Beginning with the Russell and Monett party, in 1907, several others have essayed to duplicate Powell's achievement, and successfully, too, though without adding to our scientific knowledge of the cañon. The trips are exceedingly dangerous, for the rapids conceal rocks that would wreck any boat, and the currents are treacherous. It is safer, by far, to sit at home and read Powell's story.
The average traveler spends too short a time at the cañon. He arrives in the morning and leaves in the evening. Those wise ones, who go about things in more leisurely fashion, stay from three days to a week.
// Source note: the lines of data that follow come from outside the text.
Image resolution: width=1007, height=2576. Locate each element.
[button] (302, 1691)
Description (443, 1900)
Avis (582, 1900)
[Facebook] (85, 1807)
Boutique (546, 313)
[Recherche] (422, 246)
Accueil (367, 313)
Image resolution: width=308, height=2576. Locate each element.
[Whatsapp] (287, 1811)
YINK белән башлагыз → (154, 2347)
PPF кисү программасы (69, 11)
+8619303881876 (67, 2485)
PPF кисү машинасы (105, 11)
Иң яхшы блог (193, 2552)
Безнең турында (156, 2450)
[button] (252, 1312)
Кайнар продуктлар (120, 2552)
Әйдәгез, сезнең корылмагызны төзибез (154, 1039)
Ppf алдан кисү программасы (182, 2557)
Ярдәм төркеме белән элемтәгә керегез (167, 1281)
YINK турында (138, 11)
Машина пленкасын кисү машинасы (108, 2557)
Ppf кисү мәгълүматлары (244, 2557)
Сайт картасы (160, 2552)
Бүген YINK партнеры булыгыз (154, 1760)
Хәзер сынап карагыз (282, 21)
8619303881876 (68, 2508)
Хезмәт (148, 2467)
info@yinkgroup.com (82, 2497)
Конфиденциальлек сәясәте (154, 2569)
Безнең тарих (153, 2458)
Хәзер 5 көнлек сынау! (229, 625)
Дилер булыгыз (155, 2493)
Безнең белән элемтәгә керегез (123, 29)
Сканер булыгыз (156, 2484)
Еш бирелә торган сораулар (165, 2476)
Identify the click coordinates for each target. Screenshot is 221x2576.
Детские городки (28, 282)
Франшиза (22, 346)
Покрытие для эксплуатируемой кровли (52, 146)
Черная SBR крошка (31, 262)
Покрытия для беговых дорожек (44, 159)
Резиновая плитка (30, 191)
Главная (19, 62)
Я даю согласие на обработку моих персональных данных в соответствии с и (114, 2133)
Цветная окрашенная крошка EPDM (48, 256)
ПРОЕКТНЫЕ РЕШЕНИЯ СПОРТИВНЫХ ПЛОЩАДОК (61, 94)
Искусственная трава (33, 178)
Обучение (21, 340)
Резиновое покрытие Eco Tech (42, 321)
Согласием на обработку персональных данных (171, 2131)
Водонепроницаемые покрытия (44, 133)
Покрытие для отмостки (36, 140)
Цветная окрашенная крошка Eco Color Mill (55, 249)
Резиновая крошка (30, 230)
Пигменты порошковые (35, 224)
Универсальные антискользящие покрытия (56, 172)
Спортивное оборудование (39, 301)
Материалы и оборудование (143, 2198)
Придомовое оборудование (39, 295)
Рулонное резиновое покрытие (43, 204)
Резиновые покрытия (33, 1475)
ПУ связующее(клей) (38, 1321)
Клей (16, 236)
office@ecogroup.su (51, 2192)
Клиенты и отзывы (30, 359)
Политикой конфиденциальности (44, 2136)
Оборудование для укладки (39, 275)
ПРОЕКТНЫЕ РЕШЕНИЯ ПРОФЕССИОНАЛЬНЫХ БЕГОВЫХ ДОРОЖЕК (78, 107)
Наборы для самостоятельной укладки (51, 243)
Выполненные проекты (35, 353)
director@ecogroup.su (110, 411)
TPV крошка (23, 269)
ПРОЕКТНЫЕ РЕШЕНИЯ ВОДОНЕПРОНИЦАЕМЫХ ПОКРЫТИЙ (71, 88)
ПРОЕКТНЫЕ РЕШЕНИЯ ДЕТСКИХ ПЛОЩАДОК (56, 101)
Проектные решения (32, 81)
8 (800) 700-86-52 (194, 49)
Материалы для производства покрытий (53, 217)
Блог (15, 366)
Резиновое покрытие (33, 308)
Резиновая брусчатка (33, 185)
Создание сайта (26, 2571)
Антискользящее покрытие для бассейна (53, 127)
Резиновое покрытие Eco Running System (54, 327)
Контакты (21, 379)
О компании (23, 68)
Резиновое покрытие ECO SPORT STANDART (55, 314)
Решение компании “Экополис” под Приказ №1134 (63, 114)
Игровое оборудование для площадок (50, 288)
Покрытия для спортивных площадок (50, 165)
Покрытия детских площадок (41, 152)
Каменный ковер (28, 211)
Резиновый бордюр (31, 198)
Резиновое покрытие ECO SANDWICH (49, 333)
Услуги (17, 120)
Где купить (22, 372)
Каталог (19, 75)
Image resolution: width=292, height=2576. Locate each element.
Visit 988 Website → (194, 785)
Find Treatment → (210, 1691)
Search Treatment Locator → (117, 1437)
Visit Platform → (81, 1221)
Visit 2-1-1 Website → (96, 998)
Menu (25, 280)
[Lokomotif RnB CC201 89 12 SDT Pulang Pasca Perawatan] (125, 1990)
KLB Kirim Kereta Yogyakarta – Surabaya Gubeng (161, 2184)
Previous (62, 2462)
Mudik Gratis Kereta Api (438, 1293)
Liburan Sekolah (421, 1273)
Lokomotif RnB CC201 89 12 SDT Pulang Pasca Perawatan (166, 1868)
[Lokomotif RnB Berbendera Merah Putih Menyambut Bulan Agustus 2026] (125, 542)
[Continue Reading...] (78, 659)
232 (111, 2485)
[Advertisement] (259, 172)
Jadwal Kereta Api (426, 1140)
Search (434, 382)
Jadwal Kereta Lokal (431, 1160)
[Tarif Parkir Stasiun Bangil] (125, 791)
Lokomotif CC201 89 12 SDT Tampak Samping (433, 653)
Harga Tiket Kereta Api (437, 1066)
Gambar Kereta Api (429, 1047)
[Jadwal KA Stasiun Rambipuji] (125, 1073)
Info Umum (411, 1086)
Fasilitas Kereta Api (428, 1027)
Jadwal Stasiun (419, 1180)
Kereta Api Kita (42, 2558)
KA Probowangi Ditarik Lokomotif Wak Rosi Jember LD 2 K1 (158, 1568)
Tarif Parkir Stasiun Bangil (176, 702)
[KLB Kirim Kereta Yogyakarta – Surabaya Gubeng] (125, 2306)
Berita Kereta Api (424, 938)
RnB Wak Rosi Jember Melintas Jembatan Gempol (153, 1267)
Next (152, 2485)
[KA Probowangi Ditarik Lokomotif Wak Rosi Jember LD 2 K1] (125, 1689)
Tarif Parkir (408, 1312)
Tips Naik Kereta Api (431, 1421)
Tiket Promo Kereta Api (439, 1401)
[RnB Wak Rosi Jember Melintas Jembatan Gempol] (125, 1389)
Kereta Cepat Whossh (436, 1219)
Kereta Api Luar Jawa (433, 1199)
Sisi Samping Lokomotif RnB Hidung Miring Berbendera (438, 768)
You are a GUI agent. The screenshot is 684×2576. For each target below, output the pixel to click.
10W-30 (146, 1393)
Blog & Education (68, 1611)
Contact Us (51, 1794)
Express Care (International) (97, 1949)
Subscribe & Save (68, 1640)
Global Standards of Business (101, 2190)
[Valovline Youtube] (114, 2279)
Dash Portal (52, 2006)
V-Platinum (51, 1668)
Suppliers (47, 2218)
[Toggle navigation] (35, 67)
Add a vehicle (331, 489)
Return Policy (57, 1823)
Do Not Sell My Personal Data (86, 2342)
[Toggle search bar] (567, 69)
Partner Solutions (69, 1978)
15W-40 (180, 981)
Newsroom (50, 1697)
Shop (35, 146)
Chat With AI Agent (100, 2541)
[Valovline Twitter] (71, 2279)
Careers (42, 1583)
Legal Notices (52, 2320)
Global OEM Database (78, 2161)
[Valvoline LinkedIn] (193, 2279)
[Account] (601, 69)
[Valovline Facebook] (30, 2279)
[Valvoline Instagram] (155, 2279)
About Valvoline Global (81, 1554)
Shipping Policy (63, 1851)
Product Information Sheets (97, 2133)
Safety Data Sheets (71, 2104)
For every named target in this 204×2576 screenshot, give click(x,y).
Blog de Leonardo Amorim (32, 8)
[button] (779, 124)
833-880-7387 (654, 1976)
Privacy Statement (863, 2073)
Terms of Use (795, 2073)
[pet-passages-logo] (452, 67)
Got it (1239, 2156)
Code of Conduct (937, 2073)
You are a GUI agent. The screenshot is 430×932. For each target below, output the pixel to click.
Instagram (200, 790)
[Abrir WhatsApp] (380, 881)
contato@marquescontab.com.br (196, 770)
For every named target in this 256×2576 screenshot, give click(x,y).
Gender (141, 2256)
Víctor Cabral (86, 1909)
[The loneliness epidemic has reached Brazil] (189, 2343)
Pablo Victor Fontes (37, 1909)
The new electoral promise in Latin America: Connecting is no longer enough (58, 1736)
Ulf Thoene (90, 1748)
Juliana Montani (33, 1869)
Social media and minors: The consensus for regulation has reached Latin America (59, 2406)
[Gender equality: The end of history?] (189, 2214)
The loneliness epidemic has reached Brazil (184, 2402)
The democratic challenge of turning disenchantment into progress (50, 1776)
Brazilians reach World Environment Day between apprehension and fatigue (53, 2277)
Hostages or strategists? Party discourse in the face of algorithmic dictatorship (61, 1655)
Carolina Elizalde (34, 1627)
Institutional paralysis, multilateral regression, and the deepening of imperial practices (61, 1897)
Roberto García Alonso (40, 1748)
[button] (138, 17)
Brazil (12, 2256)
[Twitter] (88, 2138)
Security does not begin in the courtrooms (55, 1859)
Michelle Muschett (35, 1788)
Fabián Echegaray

There are certain things that everybody does. Simply by looking through the big telescope at the "lookout," an intimate view may be had of the far-off north rim and of the river gorge five miles below in an air line. It is easier than actually going to those places, though both are accessible. The north rim, or Kaibab Plateau, is about a quarter of a mile higher than the south rim, where you are standing, and is thickly forested with giant pines. Clear streams are found here, and wild game in abundance. Mountain-lions hide in the rocks, and bobcats haunt the trees. It is the home of the bear, too; you may see two "sassy" young sample specimens outside the house where the Indians stay, opposite El Tovar Hotel. The way across the cañon to the north side is not an easy one, as the Colorado must be crossed in a steel cage suspended from a cable, which stretches dizzily from bank to bank. Then follows the stiff climb up Bright Angel Creek, along a trail seldom used.
The Hopi House, where the Indians give their dances every evening for free entertainment of guests, is another attraction. It is occupied by representatives of the Snake Dance Hopis, whose home is many miles northeast across the Painted Desert. You won't see the Snake Dance, of course, but you will witness ceremonies just as interesting, participated in by men, women and children of the Hopi and Navajo tribes. The little tots, especially, are very "cute." They execute difficult steps in perfect time and with the utmost solemnity, while the drummer beats the tom-tom, and the singer chants his weird songs.
Here you may see Navajo silversmiths at work, fashioning curious ornaments from Mexican coins and turquoise, also deft weavers of blankets and baskets.
The Havasupai Reservation, in Cataract Cañon, is about sixty miles away, and Indians from that hidden place of the blue waterfalls are frequent visitors around the railway station.
All of these Indians understand the language of Uncle Sam. Many of them are Carlisle or Riverside graduates, and one young Hopi is writing a history of his tribe in university English.
Have you ever ridden a mule? If not, you will learn how at the cañon, for only on muleback can travelers easily make the trip down and up the trail. Walking is all right going down, but the climb coming back will tire out the strongest hiker: hence the mule, or burro, long as to ears, long as to memory, and "sad as to his songs."
Of the visitors, fat and lean, tall and short, old and young, to each is assigned a mule of the right size and disposition, together with a khaki riding-suit, which fits more or less, all surmounted by hats that are useful rather than ornamental. It is a motley crowd that starts off in the morning, in charge of careful guides, from the roof of the world—a motley crowd, but gay and suspiciously cheerful. It is likewise a motley crowd that slowly climbs up out of the earth toward evening—but subdued and inclined still to cling to the patient mule.
"What did you see?" asked curious friends.